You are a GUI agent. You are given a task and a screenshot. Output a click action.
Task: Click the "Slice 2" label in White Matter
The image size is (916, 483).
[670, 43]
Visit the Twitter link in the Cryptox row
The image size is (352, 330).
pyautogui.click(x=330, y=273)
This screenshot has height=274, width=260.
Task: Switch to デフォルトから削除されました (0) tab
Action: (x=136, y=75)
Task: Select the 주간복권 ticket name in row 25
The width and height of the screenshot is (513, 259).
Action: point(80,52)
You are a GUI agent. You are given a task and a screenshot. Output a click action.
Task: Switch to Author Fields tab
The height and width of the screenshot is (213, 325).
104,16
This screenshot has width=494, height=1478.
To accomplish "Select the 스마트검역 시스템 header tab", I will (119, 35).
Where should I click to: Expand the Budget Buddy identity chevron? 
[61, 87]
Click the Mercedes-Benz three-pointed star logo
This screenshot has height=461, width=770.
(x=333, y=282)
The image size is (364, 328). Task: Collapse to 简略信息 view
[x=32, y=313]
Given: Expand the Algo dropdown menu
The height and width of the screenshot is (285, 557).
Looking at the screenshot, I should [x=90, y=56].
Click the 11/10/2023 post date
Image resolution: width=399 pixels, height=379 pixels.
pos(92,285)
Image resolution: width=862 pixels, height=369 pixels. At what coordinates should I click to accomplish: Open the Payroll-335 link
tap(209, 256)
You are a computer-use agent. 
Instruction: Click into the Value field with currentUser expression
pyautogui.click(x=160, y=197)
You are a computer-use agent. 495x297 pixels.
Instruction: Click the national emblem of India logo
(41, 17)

******

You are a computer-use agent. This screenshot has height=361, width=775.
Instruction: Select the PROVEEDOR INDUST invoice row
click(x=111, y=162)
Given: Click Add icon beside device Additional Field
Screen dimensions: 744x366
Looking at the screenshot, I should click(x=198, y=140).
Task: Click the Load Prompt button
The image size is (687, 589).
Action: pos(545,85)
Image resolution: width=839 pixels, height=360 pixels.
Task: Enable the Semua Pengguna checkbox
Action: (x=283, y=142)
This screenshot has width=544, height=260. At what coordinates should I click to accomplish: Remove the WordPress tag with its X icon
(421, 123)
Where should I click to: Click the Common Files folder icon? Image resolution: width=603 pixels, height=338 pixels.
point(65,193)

******

* [What is required] Report each line above containing the string "computer".

* [Solution to this task]
You are a computer-use agent. 
You are a computer-use agent. 495x297 pixels.
You are a computer-use agent. This screenshot has height=361, width=775.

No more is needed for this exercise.